AbbVie’s core growth drivers in Skyrizi and Rinvoq are continuing to trend ahead of expectations, J.P.Morgan analyst Chris Schott (ETR:1SXP) said.
Arthritis drug Humira’s global sales of $2.23 billion in the third quarter missed estimates of $2.39 billion. Its U.S. sales fell 42%, partially due to the drug’s removal from pharmacy benefit managers’ lists of preferred drugs for reimbursement.

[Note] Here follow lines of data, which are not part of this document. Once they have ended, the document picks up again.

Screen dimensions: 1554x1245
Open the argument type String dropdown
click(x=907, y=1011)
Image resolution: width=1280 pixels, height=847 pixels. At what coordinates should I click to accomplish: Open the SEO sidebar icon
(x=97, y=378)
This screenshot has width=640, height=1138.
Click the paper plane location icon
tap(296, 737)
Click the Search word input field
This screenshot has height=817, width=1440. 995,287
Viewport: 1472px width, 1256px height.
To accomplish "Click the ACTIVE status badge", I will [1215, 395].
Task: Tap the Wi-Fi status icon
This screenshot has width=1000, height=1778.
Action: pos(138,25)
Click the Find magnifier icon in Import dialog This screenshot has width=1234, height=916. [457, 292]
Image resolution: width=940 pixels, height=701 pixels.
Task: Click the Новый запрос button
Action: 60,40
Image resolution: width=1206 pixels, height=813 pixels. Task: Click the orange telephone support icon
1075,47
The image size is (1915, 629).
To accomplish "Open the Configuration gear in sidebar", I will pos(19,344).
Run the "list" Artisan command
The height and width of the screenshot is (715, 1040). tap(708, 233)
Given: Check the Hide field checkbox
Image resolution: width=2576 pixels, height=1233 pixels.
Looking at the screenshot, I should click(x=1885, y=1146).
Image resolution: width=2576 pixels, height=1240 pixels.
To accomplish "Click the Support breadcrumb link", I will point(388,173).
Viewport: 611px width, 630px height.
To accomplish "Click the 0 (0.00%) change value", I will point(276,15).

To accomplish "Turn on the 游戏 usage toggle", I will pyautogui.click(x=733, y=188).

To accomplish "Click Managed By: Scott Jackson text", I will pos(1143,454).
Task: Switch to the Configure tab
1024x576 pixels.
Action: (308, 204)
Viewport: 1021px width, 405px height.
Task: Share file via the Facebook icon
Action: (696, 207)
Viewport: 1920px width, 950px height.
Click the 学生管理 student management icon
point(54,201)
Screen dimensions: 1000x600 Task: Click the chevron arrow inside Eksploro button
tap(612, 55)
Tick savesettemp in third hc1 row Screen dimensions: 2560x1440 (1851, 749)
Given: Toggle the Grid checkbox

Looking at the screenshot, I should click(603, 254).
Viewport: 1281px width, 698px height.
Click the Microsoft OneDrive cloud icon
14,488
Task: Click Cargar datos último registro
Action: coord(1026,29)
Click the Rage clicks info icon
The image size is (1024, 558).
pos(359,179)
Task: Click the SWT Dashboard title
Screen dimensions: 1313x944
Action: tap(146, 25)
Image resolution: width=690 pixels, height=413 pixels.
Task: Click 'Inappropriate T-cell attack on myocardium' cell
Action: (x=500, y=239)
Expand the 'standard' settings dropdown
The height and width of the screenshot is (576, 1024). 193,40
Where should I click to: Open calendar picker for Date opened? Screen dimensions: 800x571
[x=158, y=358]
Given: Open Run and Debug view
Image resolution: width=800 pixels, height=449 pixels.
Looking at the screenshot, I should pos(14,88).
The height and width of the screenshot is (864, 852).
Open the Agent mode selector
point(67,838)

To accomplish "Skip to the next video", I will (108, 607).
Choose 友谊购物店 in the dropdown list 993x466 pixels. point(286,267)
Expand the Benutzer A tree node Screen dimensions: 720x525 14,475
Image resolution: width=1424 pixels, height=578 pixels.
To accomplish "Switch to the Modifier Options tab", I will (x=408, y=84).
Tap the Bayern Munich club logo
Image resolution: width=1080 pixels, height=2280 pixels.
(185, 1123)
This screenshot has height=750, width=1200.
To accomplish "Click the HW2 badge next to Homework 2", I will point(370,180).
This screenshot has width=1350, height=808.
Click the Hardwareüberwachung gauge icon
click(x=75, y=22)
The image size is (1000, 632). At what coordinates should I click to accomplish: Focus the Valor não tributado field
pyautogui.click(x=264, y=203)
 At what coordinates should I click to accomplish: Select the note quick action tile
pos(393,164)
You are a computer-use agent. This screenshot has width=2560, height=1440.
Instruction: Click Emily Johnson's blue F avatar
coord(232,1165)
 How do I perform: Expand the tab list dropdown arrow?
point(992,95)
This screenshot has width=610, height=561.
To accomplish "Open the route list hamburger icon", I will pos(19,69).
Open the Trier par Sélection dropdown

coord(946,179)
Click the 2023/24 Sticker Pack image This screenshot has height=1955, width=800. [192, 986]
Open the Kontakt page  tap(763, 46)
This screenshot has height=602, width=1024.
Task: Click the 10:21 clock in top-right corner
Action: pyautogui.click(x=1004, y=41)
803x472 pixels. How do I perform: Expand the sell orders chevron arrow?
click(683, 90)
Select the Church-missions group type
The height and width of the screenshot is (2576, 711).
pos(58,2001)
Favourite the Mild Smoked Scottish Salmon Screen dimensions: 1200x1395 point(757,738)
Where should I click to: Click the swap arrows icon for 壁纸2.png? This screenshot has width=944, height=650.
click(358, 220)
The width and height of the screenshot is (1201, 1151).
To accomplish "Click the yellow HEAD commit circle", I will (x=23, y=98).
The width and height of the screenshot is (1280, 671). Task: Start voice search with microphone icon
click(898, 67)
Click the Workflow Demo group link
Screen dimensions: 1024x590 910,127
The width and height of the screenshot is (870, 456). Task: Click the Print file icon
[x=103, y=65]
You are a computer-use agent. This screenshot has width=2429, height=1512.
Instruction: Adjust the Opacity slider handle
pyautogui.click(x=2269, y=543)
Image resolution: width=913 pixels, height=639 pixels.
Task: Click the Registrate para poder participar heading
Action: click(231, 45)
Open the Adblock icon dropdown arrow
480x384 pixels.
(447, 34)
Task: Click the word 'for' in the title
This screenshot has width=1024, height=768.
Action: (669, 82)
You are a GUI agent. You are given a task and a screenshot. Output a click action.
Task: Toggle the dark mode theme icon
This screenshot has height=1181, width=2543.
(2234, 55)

Pharmacy benefit managers, who act as middlemen with insurers, have instead been recommending biosimilars.
AbbVie now expects its full-year adjusted profit to be between $10.90 and $10.94 per share, compared with its prior forecast range of $10.67 to $10.87 per share.
On an adjusted basis, the company earned $3 per share in the third quarter, beating estimates by 9 cents.
The company also said it will increase its 2025 dividend by 5.8%, starting February.